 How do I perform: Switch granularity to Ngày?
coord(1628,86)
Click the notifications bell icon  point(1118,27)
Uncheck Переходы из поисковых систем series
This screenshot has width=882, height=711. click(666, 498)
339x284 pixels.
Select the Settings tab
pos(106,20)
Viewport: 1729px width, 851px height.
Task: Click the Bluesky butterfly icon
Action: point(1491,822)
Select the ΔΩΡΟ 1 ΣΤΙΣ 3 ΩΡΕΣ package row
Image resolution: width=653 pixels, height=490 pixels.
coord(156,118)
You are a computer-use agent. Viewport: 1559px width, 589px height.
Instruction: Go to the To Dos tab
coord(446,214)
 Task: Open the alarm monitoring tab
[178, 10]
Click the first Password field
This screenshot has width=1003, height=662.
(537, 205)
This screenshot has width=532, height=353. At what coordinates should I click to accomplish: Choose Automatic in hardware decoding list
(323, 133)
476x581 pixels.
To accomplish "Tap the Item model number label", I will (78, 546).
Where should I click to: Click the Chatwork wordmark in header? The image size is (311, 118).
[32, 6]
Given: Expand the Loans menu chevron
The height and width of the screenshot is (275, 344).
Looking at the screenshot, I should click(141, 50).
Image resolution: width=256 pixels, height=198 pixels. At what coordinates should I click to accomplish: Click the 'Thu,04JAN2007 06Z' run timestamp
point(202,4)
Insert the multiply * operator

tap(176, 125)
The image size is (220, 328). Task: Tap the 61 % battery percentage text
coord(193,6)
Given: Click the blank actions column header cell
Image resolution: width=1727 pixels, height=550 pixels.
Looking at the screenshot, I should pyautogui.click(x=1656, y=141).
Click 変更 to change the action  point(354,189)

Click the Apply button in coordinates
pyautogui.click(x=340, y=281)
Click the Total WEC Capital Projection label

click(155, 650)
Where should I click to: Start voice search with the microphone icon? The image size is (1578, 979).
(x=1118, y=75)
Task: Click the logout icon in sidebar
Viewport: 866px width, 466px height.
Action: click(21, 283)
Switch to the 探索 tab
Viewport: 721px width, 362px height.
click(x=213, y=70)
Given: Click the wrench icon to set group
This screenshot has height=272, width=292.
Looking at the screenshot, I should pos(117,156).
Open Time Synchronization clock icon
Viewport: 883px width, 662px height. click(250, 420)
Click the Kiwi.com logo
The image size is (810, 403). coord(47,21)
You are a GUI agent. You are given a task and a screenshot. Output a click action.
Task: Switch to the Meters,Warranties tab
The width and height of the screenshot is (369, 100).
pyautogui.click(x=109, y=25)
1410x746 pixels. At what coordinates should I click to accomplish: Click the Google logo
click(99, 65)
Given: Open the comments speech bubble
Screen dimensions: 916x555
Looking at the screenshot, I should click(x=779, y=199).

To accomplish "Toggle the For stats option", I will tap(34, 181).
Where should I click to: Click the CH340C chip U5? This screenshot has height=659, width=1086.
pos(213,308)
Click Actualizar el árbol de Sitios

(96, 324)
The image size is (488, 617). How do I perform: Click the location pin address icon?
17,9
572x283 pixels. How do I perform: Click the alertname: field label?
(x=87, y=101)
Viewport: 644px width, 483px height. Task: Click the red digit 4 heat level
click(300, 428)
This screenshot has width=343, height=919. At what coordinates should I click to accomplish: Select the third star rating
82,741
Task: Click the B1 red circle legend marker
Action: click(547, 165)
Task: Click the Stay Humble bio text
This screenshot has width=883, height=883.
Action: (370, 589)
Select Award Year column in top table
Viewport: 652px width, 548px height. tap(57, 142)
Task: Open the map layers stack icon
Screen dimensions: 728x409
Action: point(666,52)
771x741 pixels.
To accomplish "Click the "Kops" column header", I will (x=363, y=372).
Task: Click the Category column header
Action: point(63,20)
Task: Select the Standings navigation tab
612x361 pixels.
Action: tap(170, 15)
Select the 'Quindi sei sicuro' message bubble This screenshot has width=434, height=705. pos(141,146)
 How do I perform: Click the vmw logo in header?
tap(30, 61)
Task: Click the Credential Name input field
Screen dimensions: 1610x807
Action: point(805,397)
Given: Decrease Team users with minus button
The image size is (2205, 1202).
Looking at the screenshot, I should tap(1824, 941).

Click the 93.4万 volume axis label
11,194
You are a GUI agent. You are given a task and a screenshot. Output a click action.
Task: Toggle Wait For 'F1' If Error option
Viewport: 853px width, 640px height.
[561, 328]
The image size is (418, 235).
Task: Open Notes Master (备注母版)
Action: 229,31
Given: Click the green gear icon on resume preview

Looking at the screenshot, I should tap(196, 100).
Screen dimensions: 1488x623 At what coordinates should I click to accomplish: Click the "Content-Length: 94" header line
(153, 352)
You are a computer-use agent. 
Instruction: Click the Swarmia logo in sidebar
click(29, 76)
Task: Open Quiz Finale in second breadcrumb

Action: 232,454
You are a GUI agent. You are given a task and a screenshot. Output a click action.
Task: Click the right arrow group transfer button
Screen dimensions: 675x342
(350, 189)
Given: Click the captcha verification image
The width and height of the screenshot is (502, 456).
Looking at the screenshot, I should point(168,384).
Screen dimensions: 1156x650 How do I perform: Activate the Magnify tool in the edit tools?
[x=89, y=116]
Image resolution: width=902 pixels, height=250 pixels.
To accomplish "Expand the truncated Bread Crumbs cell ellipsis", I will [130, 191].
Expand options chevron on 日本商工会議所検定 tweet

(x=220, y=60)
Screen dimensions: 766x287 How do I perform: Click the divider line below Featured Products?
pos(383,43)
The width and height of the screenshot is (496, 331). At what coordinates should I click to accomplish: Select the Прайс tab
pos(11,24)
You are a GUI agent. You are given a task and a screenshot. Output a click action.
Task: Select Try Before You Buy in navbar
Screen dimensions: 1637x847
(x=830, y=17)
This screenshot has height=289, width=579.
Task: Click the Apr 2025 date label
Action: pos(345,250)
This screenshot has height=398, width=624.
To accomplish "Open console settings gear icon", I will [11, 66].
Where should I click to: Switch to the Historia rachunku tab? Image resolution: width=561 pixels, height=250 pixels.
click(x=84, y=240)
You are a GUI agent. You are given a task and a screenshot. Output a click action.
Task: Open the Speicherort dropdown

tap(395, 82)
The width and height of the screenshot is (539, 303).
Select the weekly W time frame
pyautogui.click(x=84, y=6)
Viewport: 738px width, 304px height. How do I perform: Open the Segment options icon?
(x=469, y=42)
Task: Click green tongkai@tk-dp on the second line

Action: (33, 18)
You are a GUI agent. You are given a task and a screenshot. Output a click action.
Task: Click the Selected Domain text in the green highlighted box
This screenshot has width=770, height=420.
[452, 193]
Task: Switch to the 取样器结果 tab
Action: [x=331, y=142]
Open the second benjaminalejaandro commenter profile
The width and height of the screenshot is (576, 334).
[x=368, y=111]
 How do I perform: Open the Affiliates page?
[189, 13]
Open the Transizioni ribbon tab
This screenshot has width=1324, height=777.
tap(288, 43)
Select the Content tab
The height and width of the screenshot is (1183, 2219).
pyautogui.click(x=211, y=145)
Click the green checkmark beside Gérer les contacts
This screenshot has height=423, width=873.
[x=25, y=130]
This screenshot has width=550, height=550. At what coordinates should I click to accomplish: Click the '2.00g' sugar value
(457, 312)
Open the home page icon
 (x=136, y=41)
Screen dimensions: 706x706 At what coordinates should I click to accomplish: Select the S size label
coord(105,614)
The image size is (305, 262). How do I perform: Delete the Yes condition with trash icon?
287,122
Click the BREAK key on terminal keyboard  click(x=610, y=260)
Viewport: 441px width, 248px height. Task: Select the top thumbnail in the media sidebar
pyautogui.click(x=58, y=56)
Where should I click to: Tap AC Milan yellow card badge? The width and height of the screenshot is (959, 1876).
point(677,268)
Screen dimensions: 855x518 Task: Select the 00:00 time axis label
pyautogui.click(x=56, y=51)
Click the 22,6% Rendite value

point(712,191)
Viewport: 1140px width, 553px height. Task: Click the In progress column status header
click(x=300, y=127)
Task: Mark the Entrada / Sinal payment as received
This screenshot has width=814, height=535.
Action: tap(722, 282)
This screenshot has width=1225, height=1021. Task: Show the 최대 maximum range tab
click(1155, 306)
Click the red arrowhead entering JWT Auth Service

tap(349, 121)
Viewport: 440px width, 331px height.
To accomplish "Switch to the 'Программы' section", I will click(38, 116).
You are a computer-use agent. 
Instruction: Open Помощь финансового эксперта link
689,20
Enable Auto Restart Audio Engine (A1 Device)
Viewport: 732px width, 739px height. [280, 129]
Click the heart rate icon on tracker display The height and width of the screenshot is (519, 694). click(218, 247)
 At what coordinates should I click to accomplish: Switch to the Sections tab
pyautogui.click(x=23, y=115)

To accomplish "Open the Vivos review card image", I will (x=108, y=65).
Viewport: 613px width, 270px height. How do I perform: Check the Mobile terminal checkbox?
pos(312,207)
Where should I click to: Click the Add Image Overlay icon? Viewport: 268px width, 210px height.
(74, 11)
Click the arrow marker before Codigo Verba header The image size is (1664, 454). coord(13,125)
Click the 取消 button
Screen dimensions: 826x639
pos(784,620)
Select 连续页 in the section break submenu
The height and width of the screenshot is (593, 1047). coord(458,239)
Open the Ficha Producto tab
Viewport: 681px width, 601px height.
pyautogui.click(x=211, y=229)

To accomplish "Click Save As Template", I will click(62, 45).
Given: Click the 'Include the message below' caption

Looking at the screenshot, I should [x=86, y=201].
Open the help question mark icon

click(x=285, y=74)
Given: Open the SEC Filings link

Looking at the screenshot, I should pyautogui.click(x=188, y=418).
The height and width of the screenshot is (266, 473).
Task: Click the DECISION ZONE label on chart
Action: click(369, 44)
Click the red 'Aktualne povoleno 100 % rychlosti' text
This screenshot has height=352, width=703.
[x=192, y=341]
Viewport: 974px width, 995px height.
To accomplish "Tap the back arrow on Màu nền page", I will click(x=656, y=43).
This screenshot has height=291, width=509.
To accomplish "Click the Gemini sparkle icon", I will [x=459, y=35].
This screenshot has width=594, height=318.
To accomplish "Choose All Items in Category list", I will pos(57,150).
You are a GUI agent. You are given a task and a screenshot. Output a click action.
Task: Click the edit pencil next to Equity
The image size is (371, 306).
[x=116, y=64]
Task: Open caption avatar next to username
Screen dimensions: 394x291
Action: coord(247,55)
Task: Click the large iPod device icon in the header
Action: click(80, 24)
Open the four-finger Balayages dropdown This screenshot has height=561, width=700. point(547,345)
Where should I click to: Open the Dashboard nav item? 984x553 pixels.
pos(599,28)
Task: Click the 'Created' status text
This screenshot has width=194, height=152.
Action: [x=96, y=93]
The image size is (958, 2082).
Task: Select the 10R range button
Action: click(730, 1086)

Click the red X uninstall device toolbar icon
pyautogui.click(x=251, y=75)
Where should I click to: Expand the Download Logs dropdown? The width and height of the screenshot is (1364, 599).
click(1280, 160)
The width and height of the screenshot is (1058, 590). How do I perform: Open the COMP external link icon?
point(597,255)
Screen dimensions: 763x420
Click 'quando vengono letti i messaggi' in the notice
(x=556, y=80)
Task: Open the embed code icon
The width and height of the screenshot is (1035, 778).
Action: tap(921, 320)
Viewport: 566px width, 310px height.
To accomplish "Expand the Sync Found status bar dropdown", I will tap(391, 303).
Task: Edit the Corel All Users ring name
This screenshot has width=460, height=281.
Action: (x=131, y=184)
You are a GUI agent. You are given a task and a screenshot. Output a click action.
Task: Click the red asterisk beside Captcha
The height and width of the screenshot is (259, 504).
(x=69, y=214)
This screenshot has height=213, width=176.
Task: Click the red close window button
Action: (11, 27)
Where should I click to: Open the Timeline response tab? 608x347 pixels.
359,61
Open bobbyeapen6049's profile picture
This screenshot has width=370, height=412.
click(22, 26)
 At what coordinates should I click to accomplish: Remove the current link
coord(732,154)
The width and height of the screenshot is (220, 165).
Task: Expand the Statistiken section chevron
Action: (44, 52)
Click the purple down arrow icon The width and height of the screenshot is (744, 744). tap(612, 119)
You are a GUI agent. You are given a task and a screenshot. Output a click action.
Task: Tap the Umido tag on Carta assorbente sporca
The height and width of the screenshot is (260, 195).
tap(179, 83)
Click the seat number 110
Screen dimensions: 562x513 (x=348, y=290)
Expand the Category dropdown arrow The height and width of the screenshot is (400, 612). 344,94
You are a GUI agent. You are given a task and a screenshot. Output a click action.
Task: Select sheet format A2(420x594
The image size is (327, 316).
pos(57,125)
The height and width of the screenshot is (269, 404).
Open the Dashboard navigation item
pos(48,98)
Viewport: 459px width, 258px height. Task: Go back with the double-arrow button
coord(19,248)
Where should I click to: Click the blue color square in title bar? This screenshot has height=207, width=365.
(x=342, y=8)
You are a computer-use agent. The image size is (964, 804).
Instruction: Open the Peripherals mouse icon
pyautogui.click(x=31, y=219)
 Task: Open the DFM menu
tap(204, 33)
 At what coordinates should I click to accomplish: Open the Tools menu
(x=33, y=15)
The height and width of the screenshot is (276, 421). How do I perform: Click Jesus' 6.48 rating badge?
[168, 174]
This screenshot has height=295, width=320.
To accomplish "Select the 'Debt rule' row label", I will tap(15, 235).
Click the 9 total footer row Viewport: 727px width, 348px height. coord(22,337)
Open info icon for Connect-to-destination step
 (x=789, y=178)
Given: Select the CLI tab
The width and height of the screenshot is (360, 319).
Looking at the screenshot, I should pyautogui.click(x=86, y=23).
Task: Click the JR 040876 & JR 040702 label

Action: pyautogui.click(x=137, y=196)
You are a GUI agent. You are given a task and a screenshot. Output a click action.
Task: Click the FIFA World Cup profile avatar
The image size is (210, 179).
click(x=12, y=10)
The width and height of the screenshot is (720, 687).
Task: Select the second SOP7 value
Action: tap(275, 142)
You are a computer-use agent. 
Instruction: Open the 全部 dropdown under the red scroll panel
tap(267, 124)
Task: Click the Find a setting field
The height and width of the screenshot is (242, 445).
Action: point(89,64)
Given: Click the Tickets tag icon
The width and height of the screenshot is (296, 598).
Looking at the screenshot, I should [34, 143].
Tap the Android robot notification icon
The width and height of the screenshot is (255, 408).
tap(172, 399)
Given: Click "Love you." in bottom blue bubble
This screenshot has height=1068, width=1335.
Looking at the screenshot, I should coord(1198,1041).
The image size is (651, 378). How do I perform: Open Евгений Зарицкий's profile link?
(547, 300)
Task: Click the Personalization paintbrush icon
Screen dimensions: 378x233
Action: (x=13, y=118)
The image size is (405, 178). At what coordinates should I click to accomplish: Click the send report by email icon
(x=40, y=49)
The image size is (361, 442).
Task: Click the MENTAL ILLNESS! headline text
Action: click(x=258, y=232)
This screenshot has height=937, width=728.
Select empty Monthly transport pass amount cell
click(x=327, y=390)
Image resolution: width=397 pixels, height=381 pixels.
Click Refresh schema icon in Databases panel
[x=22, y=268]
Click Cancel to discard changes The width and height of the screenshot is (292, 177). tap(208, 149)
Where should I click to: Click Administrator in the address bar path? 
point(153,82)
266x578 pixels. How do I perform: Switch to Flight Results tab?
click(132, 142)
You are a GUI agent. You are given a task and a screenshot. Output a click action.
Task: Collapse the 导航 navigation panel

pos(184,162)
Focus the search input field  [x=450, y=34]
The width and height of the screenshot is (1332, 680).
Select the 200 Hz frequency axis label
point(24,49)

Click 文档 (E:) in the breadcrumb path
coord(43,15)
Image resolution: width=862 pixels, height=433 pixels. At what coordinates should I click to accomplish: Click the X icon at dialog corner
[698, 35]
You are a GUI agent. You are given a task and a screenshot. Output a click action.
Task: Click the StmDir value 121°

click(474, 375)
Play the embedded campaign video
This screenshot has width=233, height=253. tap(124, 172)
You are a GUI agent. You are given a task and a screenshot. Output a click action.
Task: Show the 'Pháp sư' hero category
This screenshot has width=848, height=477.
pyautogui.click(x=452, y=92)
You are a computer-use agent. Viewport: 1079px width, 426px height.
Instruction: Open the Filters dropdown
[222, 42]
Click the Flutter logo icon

== WORK REQUIRED ==
Lines above with the string "avatar" need to be found and copied.

== SOLUTION TO THIS PROBLEM ==
Task: Open caption avatar next to username
Task: Click the FIFA World Cup profile avatar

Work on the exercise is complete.